|scientific name Speyeria hydaspe |
common name Hydaspe Fritillary
Most often found near moist subalpine coniferous forests in Alberta.
One yearly flight peaking in mid July to mid August, depending on altitude and snowpack.
The hindwing underside is diagnostic; no other Speyeria has a maroon-brown underside with creamy-white in place of the usual silvery-white discs. Subspecies rhodope occurs in Alberta (Kondla 2001).

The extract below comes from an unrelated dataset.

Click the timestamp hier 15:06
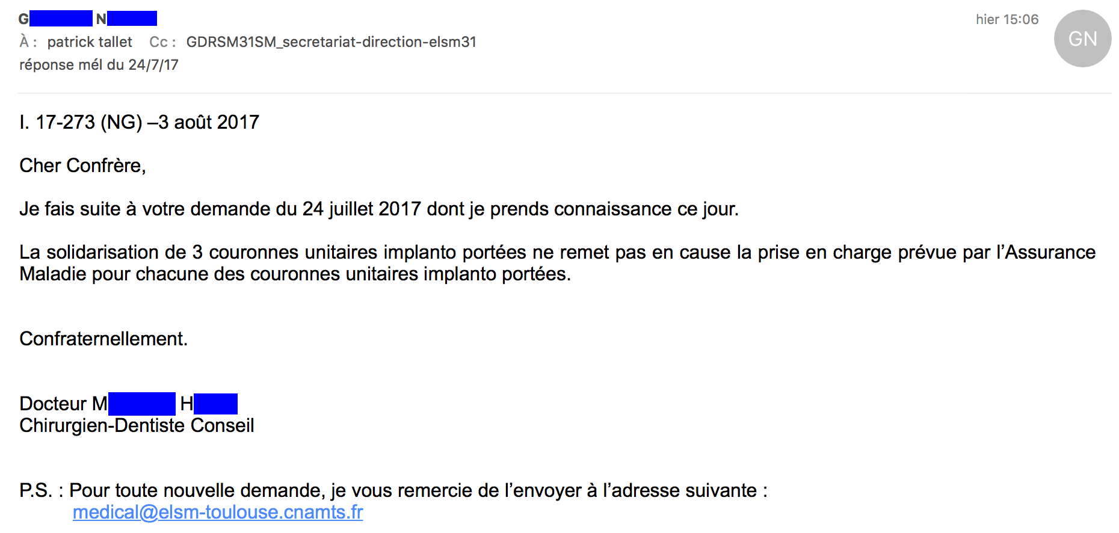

The mature larvae are black and spiny, and lack pale markings (Guppy and Shepard 2001). In the US, first-instar larvae hibernate without feeding (Scott 1986). This species prefers cool/moist coniferous forests of the mountains to the dry grasslands inhabited by most other Speyeria.
Not of concern.
The larvae feed on violets (Viola sp.) (Guppy & Shepard 2001), and adults are attracted to yellow composite flowers (Bird et al. 1995).
The core of Hydaspe's distribution is the Pacific Northwest, ranging north to central BC and the mountains of southern Alberta, and south to Colorado and California (Scott 1986). There is an isolated population in the Cypress Hills of Saskatchewan (Layberry et al. 1998), so it should be watched for on the Alberta side of the Hills.